In May, 2017, after several months of strange symptoms, Leah had an MRI that revealed an abnormality on her pituitary gland. Following numerous tests and a transphenoidal biopsy she was misdiagnosed with lymphocytic hypophysitis ~ a rare inflammatory disease. After four months of high steroid infusions, with minimal improvement, Leah had a 2nd cranial biopsy in September, which confirmed a metastic germinoma brain tumor on her pituitary gland with spread to the optic chiasm area.  On October 2, Leah began twelve rounds of chemotherapy at Children’s Hospital followed by four weeks of proton radiation at Mayo Clinic. Through all of the treatments and setbacks Leah remained positive, courageous and determined to get back to the life of a “normal” teenager. With the constant support from her church, family, friends, and dance community, Leah heard the words “in remission” on April 2, 2017.   Leah is a senior at Chanhassen High School and is very busy with ballet, pointe, jazz, and lyrical at her dance studio in Chaska. She is also applying to colleges with plans to pursue a nursing or teaching degree. She hopes to one day work with pediatric oncology patients and pay forward the hope, inspiration and love she received from her amazing care team!

I was diagnosed with Grade lV Glioblastoma on Monday, February 6, 2017, and underwent surgery on my 53rd birthday, February 10th. My tumor was located in my right parietal lobe, and my surgeon, Dr. Mariam Kim, was able to successfully remove the entire tumor. After visiting oncology teams at Mayo Clinic, and MD Anderson in Houston, my wife and I decided to enroll me in a radiation oncology/nuclear medicine clinical trial collaboration at Mayo Clinic.  After a full summer of competitive waterskiing and working 80%, the tumor site scan changes in November indicated that a second craniotomy was in order. That surgery revealed no new tumor but rather tumor radiation necrosis injury. My wife likes to say, “Best shitty news ever!” Since then, my journey has had some downs: a left peripheral vision cut, a seizure, and Avastin infusions. But I’m ready to fight, and if hard work and determination can affect outcomes, we’re in. My wife and I have dived into the Keto diet to do our best to starve brain cancer of the glucose it craves!  We have three grown children and the solidarity that my wonderful family has embraced for me is a blessing. In addition the strength of our family, and even more especially the love from our friends and neighbors, has been unbelievably powerful! We still have a lot of options, and I’m happy to keep trying to stay on this side of the dirt! 

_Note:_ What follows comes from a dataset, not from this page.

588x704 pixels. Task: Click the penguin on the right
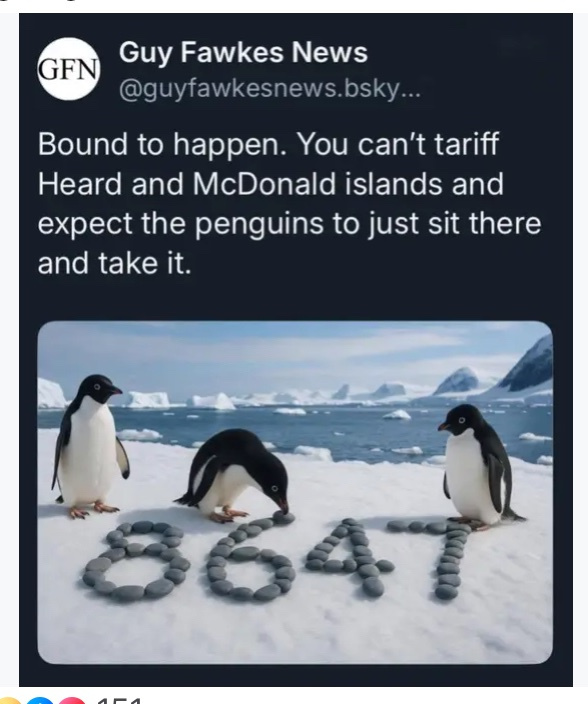point(479,467)
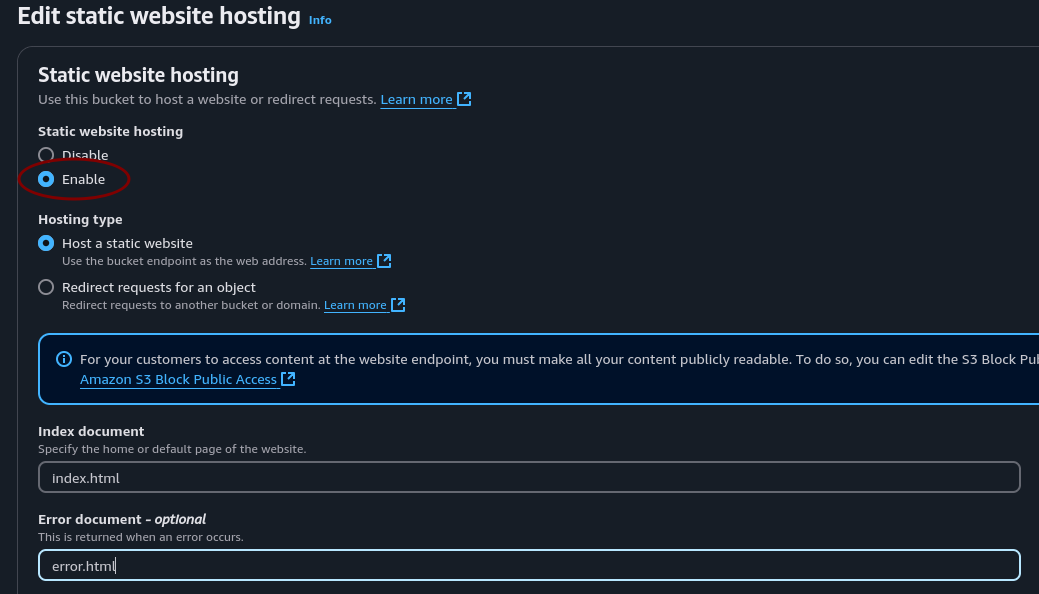Click the Hosting type section heading
Screen dimensions: 1039x594
(80, 219)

Kathy was an RN and nurse manager in the Allina Health system for 32 years. She was effortlessly bright and ambitious; her love and passion for helping others was evident each day. In September, 2014, an MRI revealed Kathy had a Glioblastoma grade IV tumor the size of a clementine orange located on the right parietal lobe of her brain. Within 48 hours she underwent a successful resection surgery to remove the tumor. She then began 30 days of radiation, followed by chemotherapy. For almost 2 years the treatments kept her scans clear. In June of 2016 her routine scan revealed a reoccurrence of the tumor. Kathy elected for another craniotomy procedure to remove the majority of the tumor. A post op stroke added another challenge of motor deficit on her left side. Yet, despite the difficulties, Kathy continued to enjoy each day. Kathy was amazingly positive even though she knew statistically what was likely to come. She made sure to openly discuss with her family the next steps to expect, and better prepare them throughout the journey. Kathy always enjoyed helping to educate people in difficult times until the moment she passed on February 8, 2017. She left a legacy of love and hope for everyone who knew her. Kathy was always there to help support, coach, teach, and care for those around her. She lived with humor and grace and her faith in God was evident.